Records for processing
★ ★ ★ ★
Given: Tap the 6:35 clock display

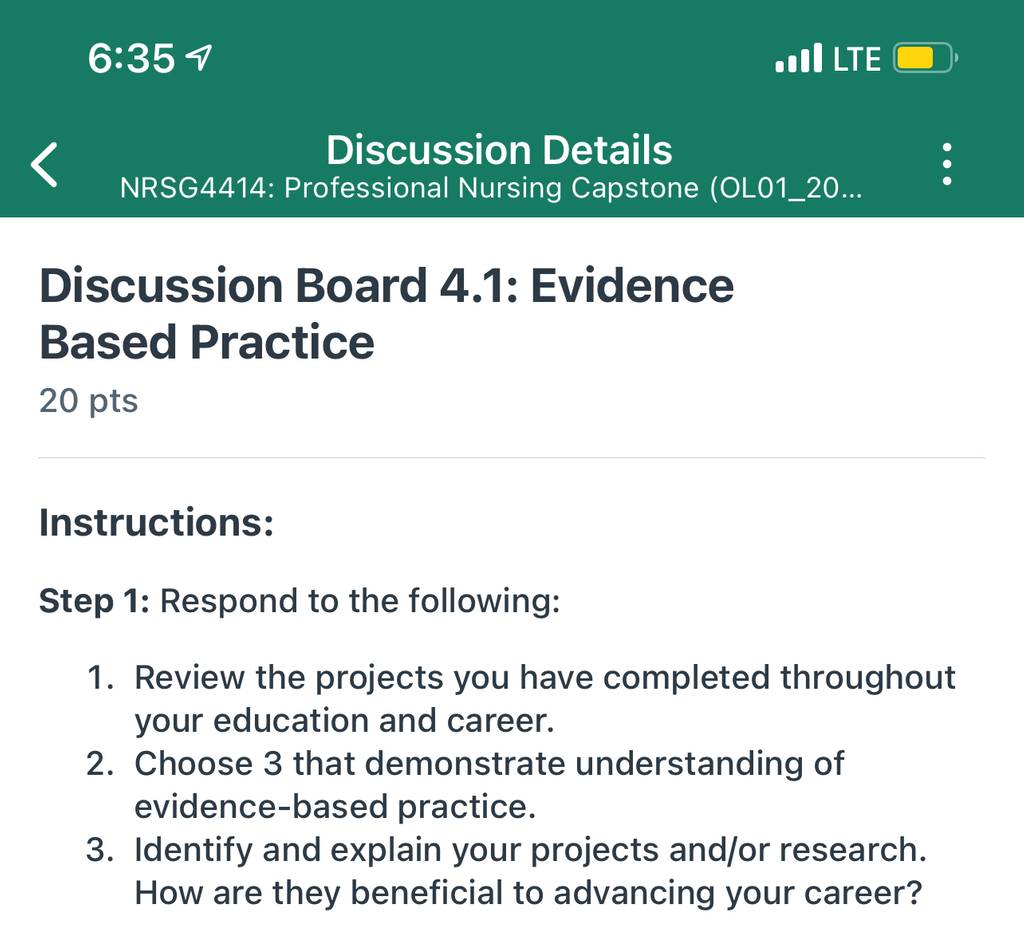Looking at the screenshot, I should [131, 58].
★ ★ ★ ★
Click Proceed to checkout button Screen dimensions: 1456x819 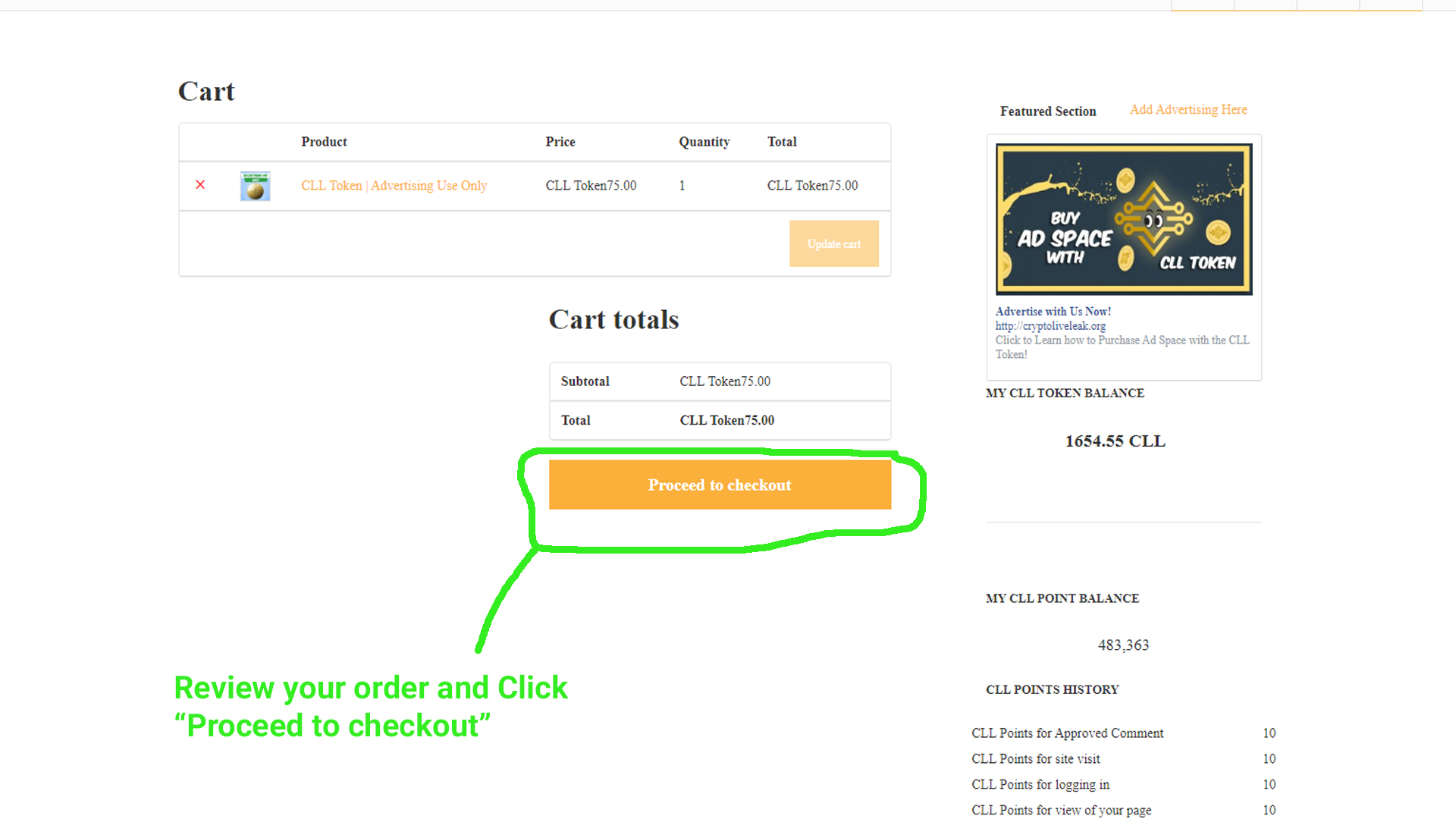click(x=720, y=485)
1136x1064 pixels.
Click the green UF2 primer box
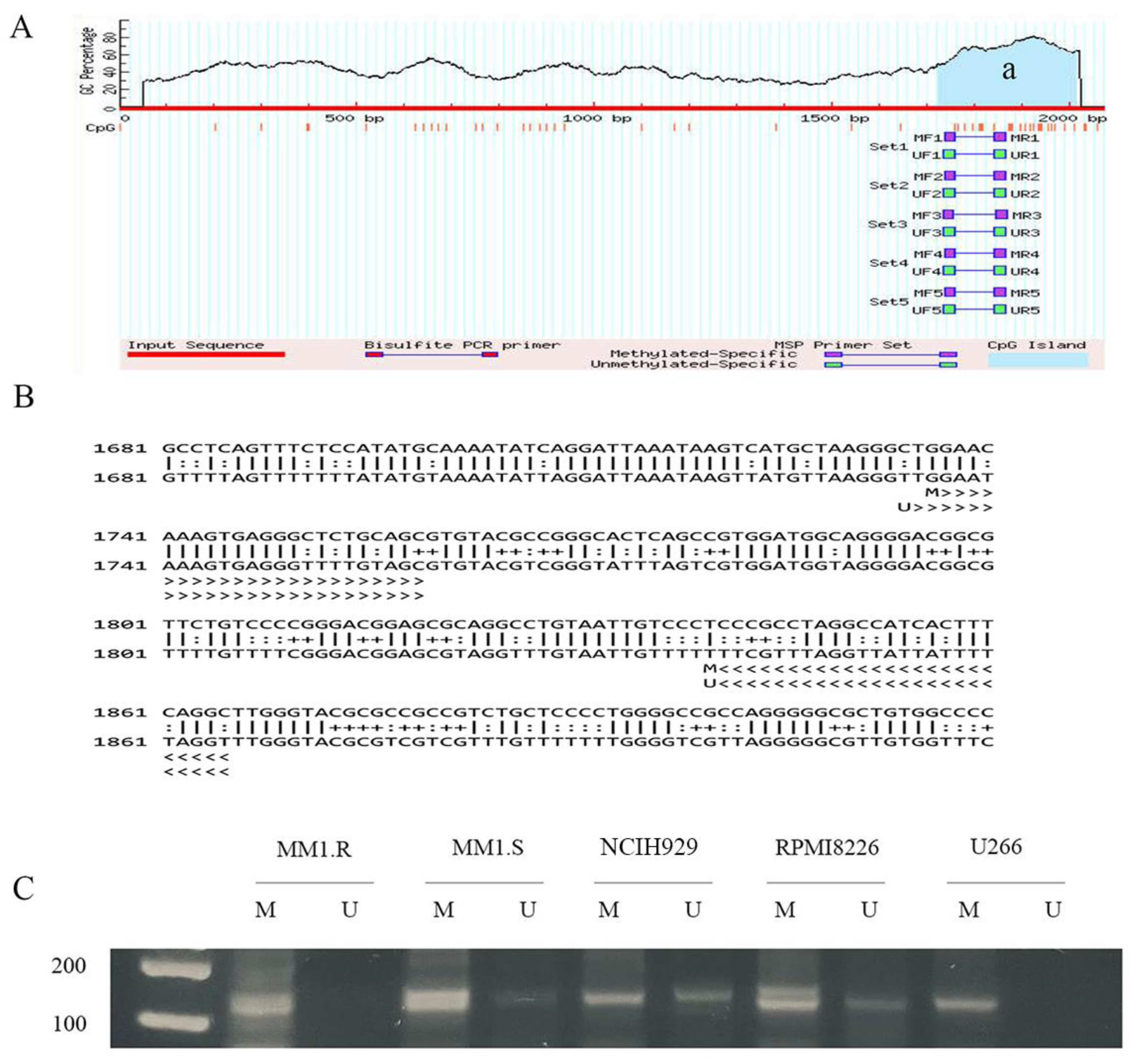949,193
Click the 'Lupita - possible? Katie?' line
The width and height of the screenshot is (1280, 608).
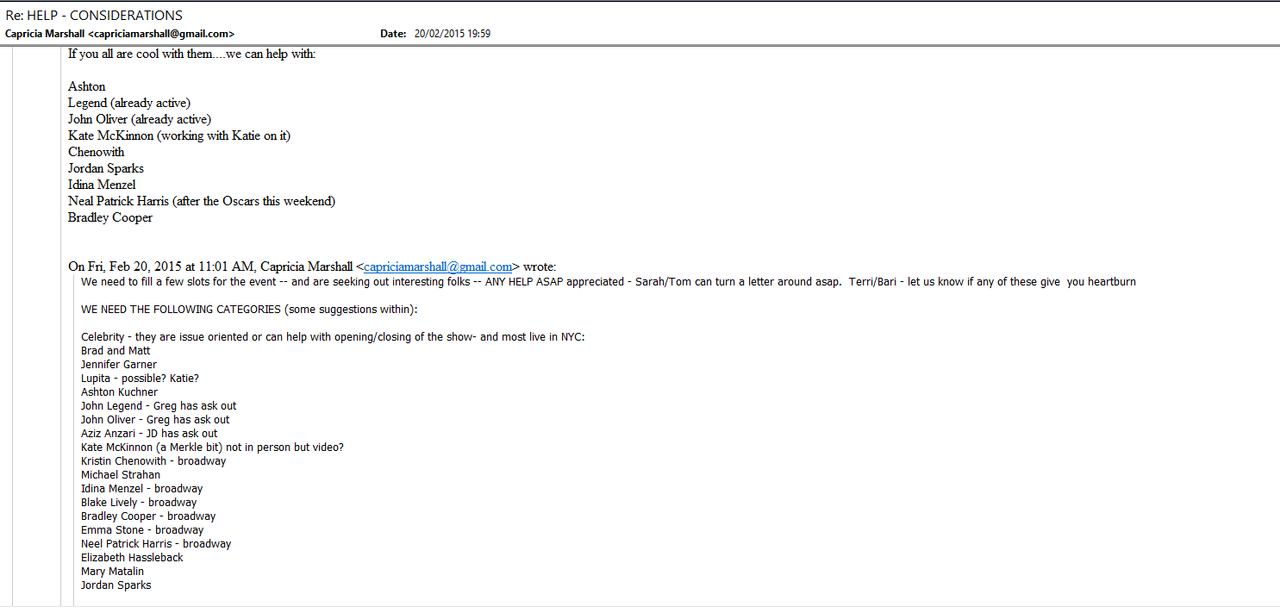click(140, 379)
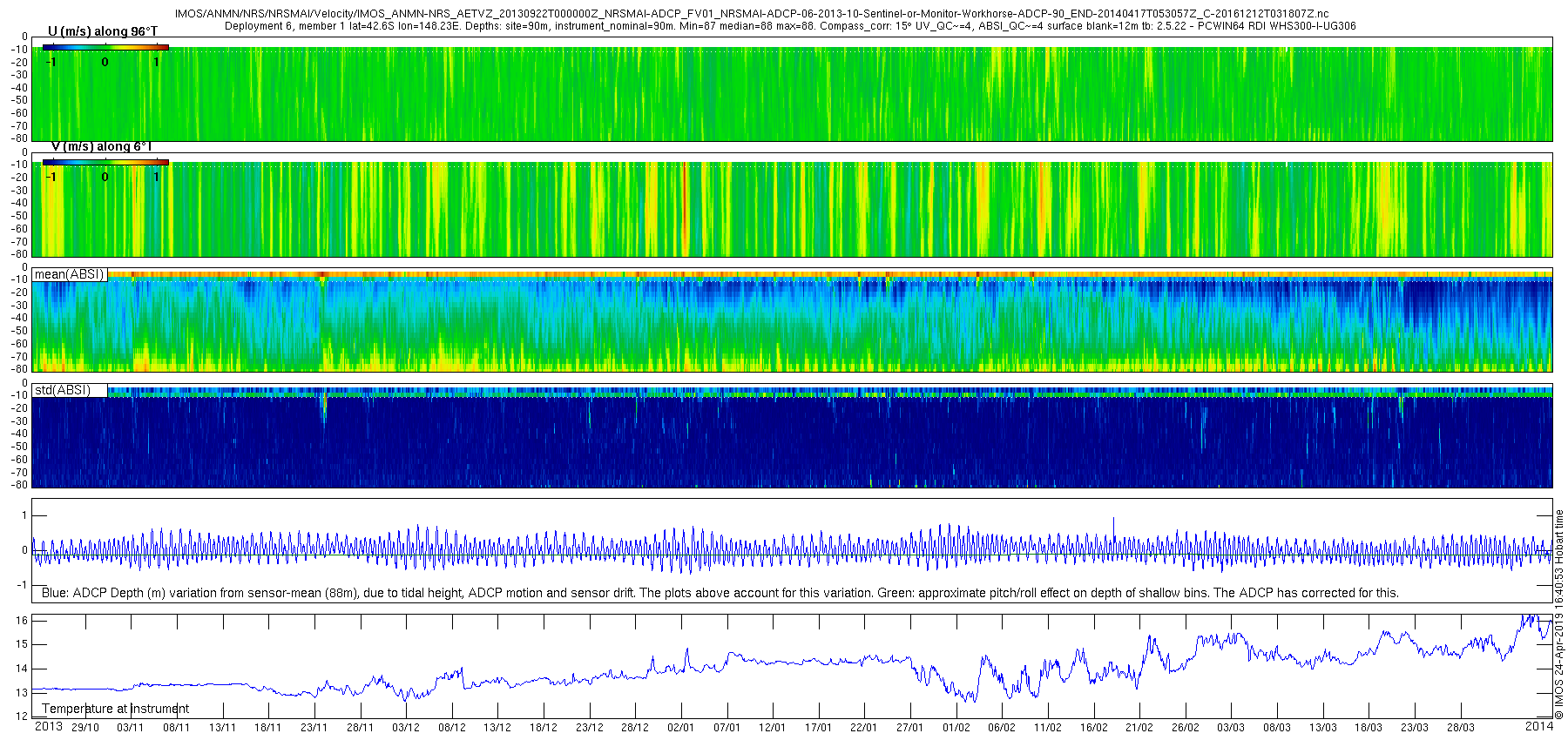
★ ★ ★ ★
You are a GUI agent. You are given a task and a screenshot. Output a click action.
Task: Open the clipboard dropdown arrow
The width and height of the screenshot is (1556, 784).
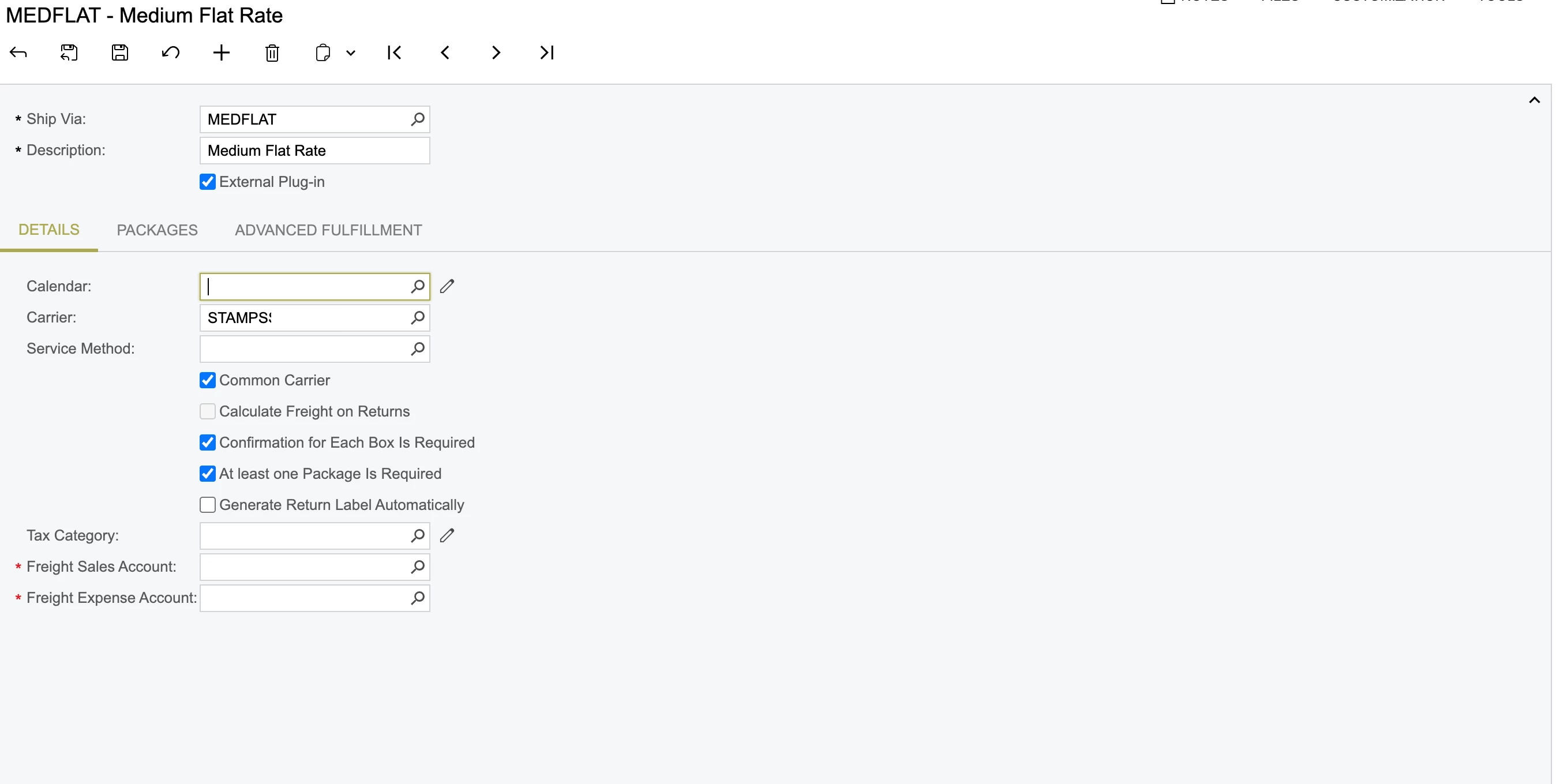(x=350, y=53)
★ ★ ★ ★
Task statement
Arrange the listing from the line with "Click the 'Lupita - possible? Katie?' line" up to and including the line with "click(140, 379)" as a two-column CSV headed instruction and answer, one row per instruction, with each field in quotes and line breaks turned into spaces. Leave the pictures out.

Response for this exercise
instruction,answer
"Click the 'Lupita - possible? Katie?' line The width and height of the screenshot is (1280, 608).","click(140, 379)"